* begin EXERCISE DATA *

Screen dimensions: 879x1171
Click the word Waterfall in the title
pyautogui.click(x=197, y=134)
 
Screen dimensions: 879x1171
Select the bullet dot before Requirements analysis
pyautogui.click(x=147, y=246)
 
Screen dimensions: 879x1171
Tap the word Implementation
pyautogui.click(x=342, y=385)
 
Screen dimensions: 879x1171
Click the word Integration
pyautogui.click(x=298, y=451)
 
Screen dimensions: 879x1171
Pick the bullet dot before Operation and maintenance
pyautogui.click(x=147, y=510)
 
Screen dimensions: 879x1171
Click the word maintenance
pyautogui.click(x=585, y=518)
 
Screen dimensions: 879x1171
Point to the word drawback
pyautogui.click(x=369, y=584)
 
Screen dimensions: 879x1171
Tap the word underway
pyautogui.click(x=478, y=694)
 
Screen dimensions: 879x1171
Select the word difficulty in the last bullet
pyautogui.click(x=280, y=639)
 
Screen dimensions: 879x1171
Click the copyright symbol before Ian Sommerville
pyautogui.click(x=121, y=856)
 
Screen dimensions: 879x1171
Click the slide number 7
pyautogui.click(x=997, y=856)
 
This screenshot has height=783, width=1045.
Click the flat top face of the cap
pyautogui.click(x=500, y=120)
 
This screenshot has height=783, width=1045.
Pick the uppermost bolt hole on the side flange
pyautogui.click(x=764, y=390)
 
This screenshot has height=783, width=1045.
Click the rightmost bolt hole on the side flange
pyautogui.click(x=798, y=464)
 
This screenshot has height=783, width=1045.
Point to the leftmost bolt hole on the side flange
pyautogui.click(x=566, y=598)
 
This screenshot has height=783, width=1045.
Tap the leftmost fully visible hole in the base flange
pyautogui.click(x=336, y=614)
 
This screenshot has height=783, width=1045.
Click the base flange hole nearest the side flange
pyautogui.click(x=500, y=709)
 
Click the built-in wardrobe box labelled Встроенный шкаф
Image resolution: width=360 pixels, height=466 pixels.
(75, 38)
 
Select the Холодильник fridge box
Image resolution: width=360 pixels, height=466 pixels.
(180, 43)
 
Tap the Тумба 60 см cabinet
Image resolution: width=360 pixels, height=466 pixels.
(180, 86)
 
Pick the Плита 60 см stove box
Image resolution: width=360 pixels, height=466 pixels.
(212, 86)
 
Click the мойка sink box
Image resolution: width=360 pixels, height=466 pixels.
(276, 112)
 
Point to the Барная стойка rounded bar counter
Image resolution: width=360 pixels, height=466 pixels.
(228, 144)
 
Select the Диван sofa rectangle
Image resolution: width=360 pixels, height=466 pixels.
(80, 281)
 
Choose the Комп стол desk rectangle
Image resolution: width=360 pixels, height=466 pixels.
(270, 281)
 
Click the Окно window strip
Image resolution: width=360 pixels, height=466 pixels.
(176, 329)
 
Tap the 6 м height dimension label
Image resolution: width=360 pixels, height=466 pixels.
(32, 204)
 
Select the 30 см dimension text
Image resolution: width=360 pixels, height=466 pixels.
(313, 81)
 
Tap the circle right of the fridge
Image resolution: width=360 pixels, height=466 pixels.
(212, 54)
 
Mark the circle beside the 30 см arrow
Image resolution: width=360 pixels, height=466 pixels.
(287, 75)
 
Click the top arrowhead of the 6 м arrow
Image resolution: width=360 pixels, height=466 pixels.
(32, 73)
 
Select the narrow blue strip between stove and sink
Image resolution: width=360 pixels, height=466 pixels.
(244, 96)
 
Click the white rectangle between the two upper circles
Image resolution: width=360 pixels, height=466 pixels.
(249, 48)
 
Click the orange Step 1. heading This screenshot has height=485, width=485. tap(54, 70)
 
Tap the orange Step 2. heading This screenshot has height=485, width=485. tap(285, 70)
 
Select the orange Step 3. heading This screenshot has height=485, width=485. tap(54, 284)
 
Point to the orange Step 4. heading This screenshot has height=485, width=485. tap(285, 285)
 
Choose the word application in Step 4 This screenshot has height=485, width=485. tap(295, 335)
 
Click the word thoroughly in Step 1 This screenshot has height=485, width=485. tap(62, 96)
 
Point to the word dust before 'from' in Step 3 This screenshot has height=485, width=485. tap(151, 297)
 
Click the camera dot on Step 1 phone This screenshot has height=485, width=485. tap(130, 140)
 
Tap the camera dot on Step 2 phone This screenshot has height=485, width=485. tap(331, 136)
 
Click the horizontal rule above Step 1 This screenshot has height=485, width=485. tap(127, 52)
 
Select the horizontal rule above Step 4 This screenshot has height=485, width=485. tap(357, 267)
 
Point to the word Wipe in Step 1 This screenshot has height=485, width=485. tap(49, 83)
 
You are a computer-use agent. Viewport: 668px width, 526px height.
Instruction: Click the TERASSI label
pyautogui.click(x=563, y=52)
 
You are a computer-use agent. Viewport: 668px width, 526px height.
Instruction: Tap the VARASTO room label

* end EXERCISE DATA *

■ DESCRIPTION OF THE TASK
Rewrite the records from the line with "Click the orange" up to and including the line with "Tap the orange", putting "title" wherever "heading" appears and leaving everything else unchanged.

■ THE RESULT
Click the orange Step 1. title This screenshot has height=485, width=485. tap(54, 70)
 
Tap the orange Step 2. title This screenshot has height=485, width=485. tap(285, 70)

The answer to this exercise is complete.